For many Tunisians, there is still raw anger and shock over the death on February 6 of Chokri Belaid, a hugely popular politician who had earned both wide support and lethal enemies through his fiery ripostes against the Islamist government, and his dire warnings about rising Islamist militancy.
The Islamist government has long feared that Islamic militants could be working to destroy its new democracy. But secular critics, like Belaid and Brahmi, who represent a collection of liberal parties, have blamed the ruling Ennahda party for cozying up to Salafists and other hardliners, in an effort to broaden its base and squeeze out liberal Tunisians. The Salafists have rapidly risen in strength, and were able to storm and ransack the U.S. Embassy in Tunis last September, breaching the compound wall long before security forces intervened. In twin interviews with TIME after that attack, President Moncef Marzouki, whose party is a junior partner in the Ennahda-led coalition, accused the Islamist party of wanting “to be on good terms with the Salafists.” In a separate interview, Ennahda’s chief Rachid Ghannouchi responded, “We don’t judge people based on what ideology they follow, but on their actions.”
After the two high-profile assassinations of Belaid and Brahmi, those actions are under even more scrutiny—although as yet, there have been no indictments for the murders.
Brahmi was a member of the National Constituent Assembly, which is deep in a contentious political battle over a new post-dictatorship Tunisian constitution. The maw of the argument is over what kind of Tunisia will emerge from the revolution: One that welcomes Western tourists who drink alcohol and wear bikinis, or one that is guided by far more stringent Islamic laws.
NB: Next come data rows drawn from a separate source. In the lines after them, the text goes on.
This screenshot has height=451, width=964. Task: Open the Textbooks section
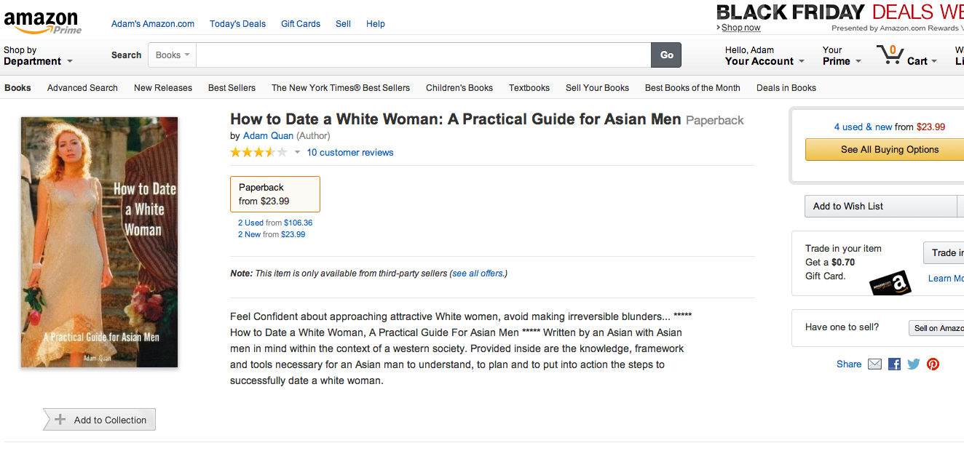click(529, 88)
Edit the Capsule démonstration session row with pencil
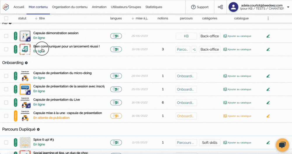The width and height of the screenshot is (292, 154). pyautogui.click(x=268, y=36)
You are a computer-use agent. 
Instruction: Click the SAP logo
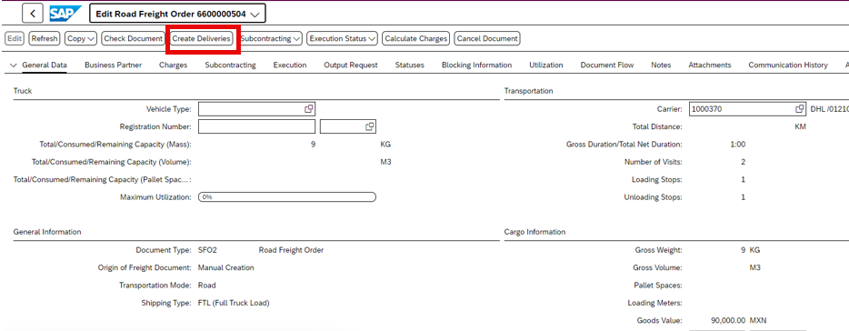pos(65,14)
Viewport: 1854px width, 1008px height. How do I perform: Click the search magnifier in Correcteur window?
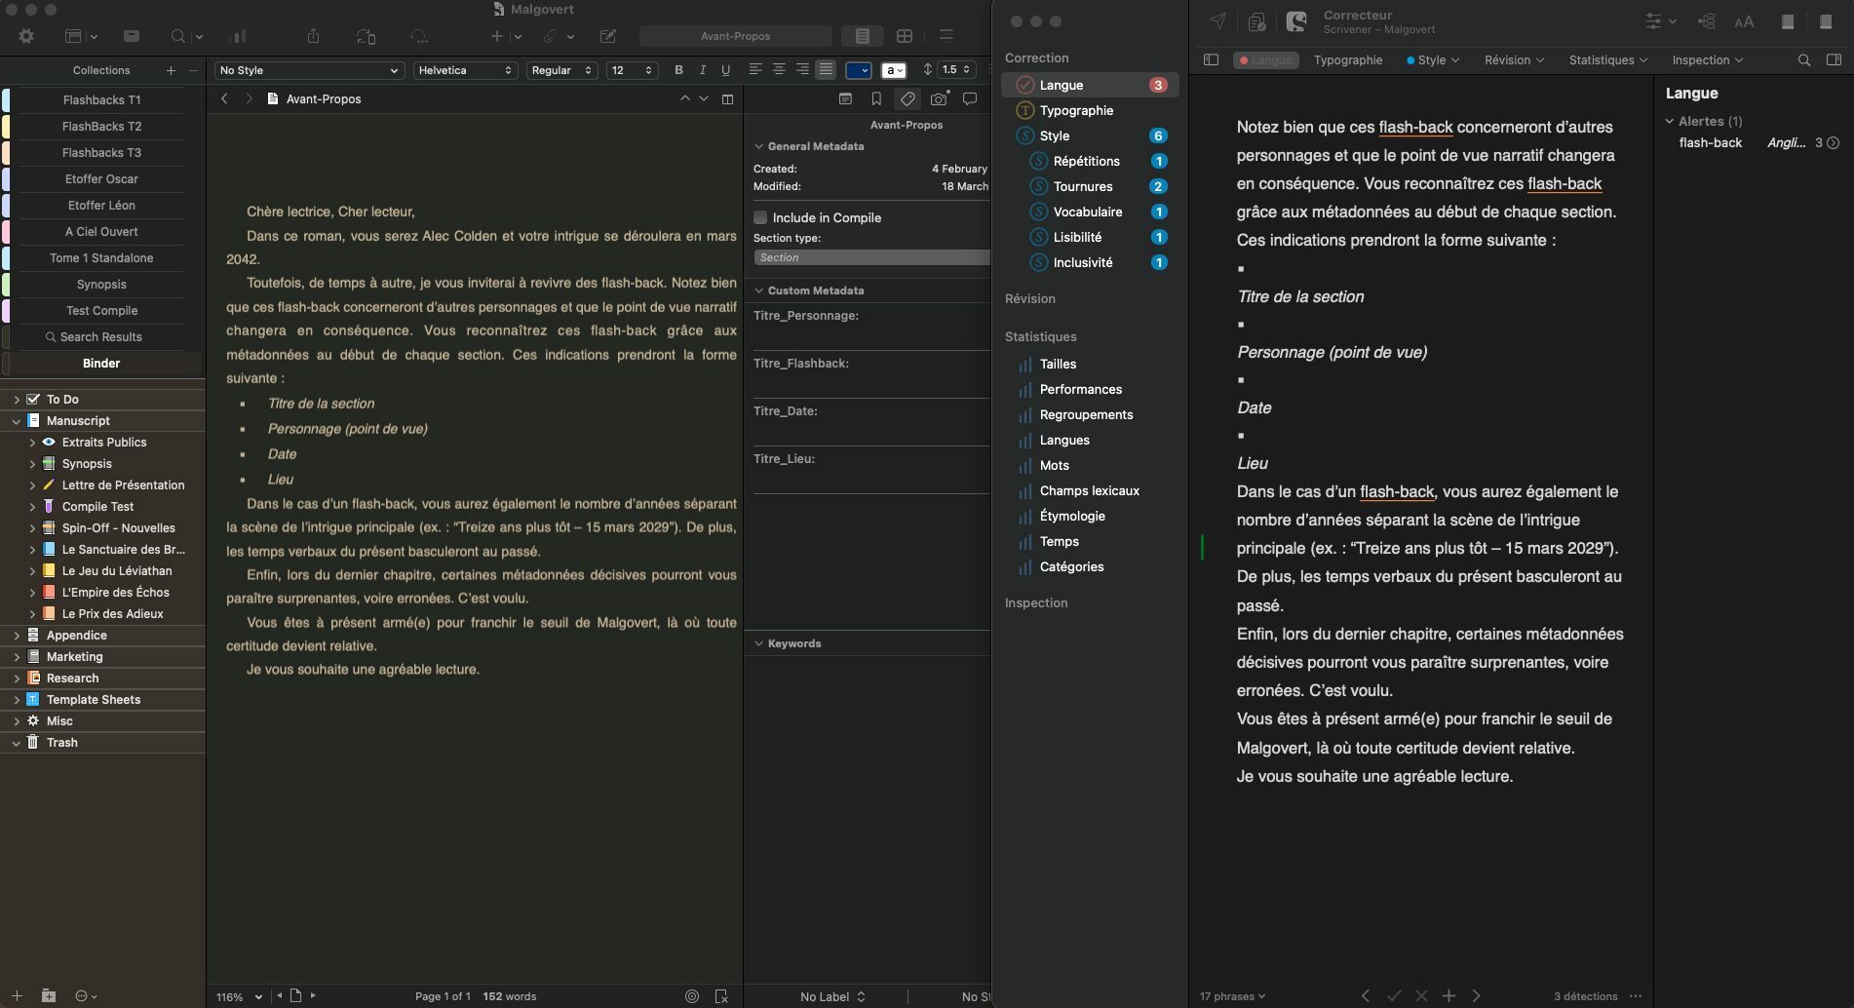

Perhaps fearing that street protests could spread, Ennahda quickly issued a statement after Brahmi’s death on Thursday, saying that it felt “immense sadness and shock,” and demanding that the Interior Ministry “urgently arrest those who committed this crime.”
Judging by the pursuit of Belaid’s killers since his assassination last February, the chances of quick arrests do not look good, however.
Last April, officials appealed for help in tracking five suspects in Belaid’s murder, but the appeal led to no arrests. And it was not until Wednesday that Noureddin B’Hiri, senior adviser to the prime minister, announced that the government had “identified the sponsors and the authors” of Belaid’s February murder, and said the Interior Ministry would soon name them.
But less than one day later, Belaid’s colleague Brahmi lay dead in a Tunis suburb, another victim of Tunisia’s increasingly violent politics.